Inhibition of C. albicans SC5314 hyphal morphology was observed when treated with either of the HIV-protease inhibitors (lopinavir (LPV), atazanavir (ATV), saquinavir (SQV) or ritonavir (RTV)) (16 μg/mL), amphotericin B (AMB) (0.06 μg/mL) or their combinations (LPV/AMB, ATV/AMB, SQV/AMB, RTV/AMB). C. albicans cells were incubated at 35°C. The photos were taken 4 hours after treatment.

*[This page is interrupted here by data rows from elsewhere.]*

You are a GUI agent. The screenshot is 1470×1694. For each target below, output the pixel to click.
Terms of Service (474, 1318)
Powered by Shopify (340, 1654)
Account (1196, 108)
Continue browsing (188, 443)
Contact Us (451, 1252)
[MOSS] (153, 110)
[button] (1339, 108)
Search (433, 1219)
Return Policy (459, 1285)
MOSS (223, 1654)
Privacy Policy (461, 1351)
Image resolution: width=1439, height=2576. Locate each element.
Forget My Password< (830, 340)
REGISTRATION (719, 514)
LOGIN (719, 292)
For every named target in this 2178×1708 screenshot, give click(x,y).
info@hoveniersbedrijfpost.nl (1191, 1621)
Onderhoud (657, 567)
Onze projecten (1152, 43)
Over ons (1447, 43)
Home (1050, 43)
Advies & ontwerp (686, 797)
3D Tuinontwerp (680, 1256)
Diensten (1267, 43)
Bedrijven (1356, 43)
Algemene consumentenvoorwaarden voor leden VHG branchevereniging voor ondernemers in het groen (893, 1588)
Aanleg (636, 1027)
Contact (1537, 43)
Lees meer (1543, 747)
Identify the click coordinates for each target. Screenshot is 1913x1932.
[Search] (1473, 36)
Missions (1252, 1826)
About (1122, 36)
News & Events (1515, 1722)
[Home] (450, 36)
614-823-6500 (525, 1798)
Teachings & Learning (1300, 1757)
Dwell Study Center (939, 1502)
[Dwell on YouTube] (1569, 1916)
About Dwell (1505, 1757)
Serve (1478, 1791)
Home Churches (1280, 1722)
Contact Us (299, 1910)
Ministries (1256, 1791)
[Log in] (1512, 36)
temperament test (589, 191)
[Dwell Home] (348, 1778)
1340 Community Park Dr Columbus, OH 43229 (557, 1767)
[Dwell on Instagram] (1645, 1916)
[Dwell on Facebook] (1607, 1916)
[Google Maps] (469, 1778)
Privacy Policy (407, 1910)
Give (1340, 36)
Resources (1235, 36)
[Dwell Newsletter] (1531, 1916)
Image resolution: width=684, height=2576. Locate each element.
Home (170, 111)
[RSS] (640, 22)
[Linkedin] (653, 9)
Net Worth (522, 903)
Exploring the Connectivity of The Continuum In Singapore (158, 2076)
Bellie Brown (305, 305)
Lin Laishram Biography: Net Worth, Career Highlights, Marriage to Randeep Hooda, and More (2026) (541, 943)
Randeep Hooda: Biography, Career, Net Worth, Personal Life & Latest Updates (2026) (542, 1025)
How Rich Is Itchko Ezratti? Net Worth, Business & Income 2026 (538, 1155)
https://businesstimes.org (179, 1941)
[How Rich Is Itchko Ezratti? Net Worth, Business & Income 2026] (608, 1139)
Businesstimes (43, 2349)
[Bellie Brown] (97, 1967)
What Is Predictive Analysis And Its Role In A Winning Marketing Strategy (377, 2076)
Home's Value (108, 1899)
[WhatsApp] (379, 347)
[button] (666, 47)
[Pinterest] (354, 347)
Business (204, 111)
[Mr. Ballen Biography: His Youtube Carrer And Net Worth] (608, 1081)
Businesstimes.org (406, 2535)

HIV-PIs, in combination with AMB, inhibit the biofilm formation of C. auris
Since the combinations of HIV-PIs/AMB demonstrated the ability to interfere with hyphae formation, we hypothesized that they would also inhibit biofilm formation. C. auris AR0390 was incubated with sub-inhibitory concentrations of HIV-PIs and AMB, and the biofilm mass was stained with crystal violet. As expected, the combinations significantly reduced C. auris biofilm formation by 60–75% (Fig 3).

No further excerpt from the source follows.